There are plenty of sources about particular stitching techniques, so I won’t focus on these as much here. I won’t ignore them, of course, particularly as I have some surprise old-school goodies coming down the pike.
In the meantime, I’ll mention a seminal reference book, in which stitching techniques are covered more or less exhaustively. More on that at the end of this post.
One of my upcoming features will be a review of a book about what happens when you “go online” to visit an e-commerce site. I alluded to this book in an earlier post. It’s called The Daily You, by Joseph Turow, and it was published in 2011 by Yale University.
It’s a very dry read, but I will give it the Needlepoint Land treatment, which means I’ll try to review the book in an off-the-wall way, for your entertainment, dear viewer, sometime during the next week, unless life gets in the way. Anyone who visits a web site or blog, whether it’s about needlepoint or not, ought read this book, or, absent that, check out my standup routine review.

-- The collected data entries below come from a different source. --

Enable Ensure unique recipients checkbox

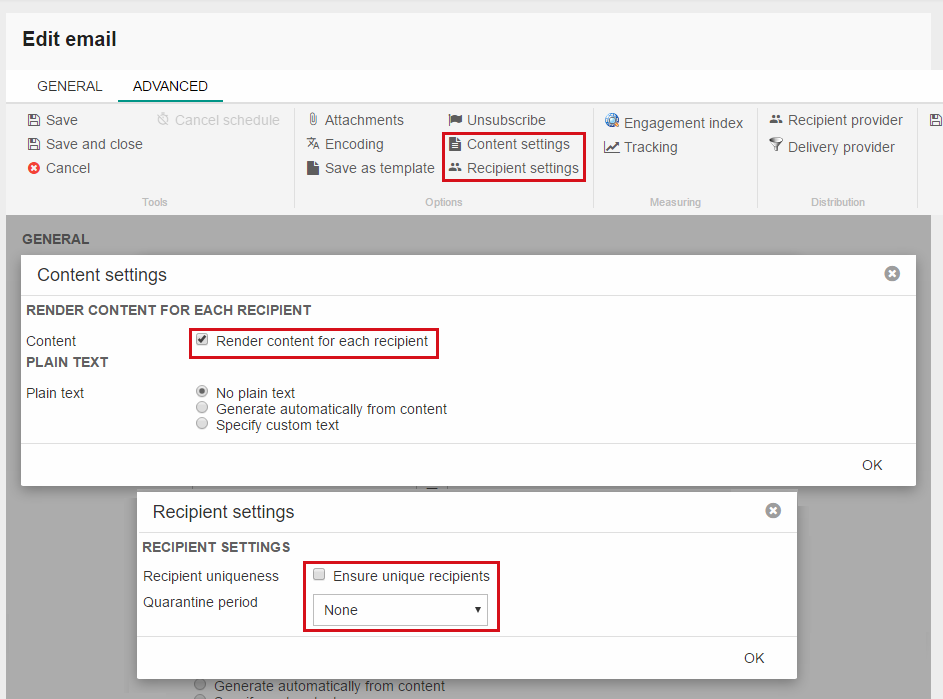coord(319,575)
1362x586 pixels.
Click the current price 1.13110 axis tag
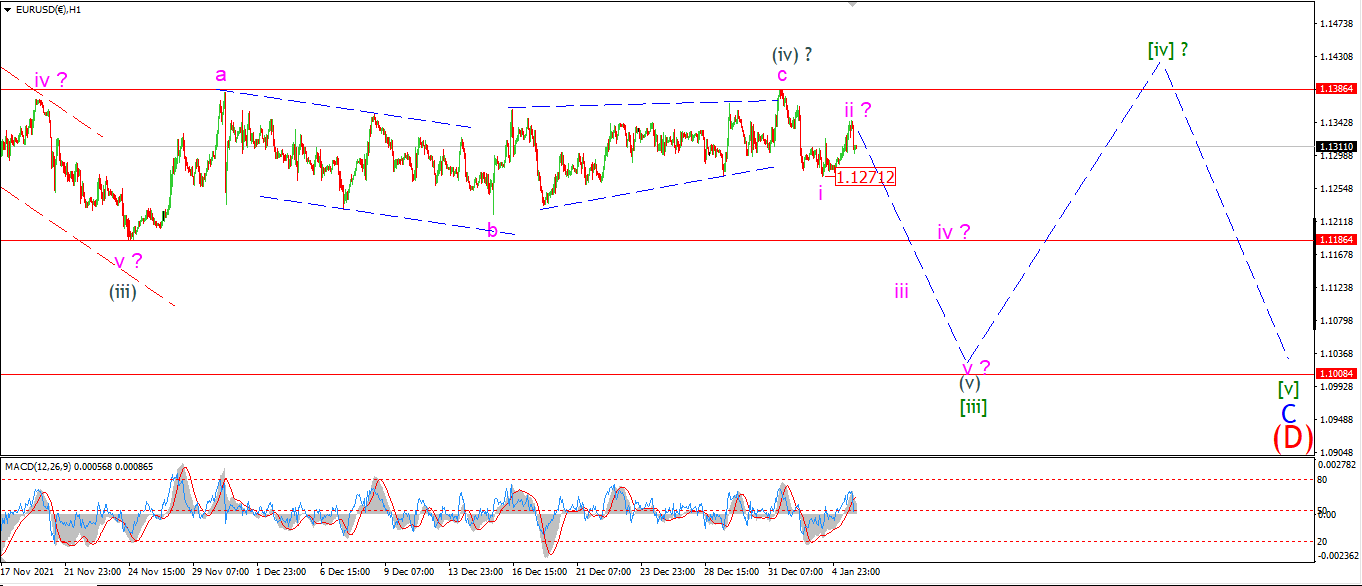pyautogui.click(x=1336, y=146)

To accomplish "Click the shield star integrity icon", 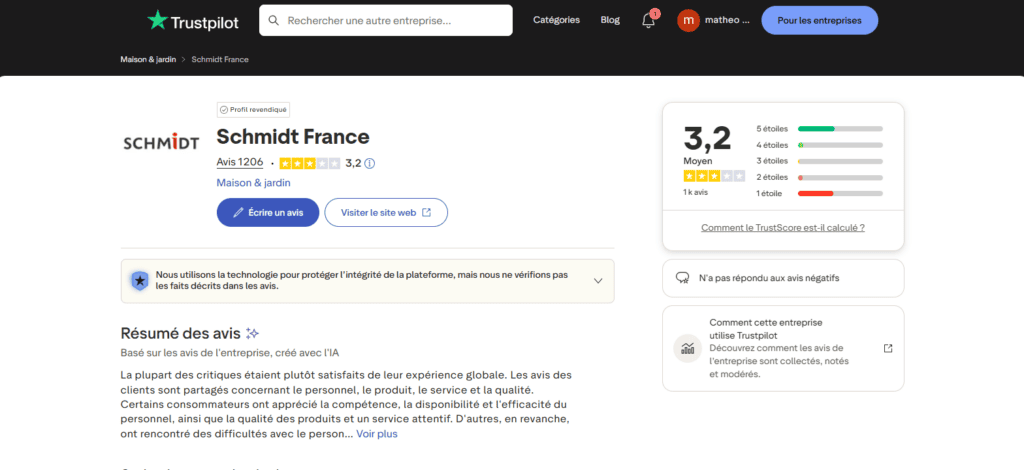I will [x=139, y=281].
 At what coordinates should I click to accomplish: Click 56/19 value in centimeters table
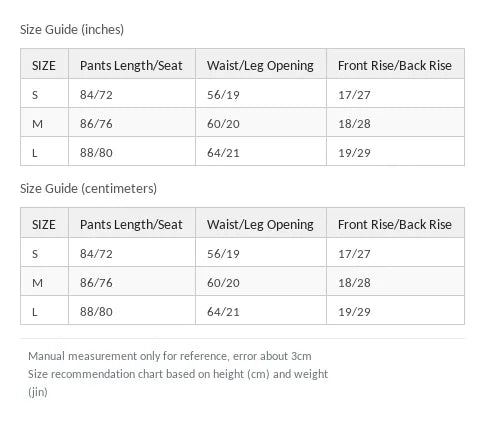coord(223,254)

Also in the pipeline (and which I will probably publish first) is a piece that I have thought about writing for the last week or two. It’s a subject that has long interested me, namely, why do we needlepoint? More generally still, why do people create needlepoint art? Aside from commercial reasons, or passing the time of day, I think there is much to say on the subject, and of the roles, if you will, played by the canvas designer, the canvas painter, and the actual stitcher (all these can of course be performed interchangeably by the same person, as is done by some viewers who visit this blog). Keeping in mind my intent to avoid the obvious, I’ll approach the subject by starting off with Werner Herzog’s The Cave of Forgotten Dreams, include something about the Bayeux Tapestry, and go from there.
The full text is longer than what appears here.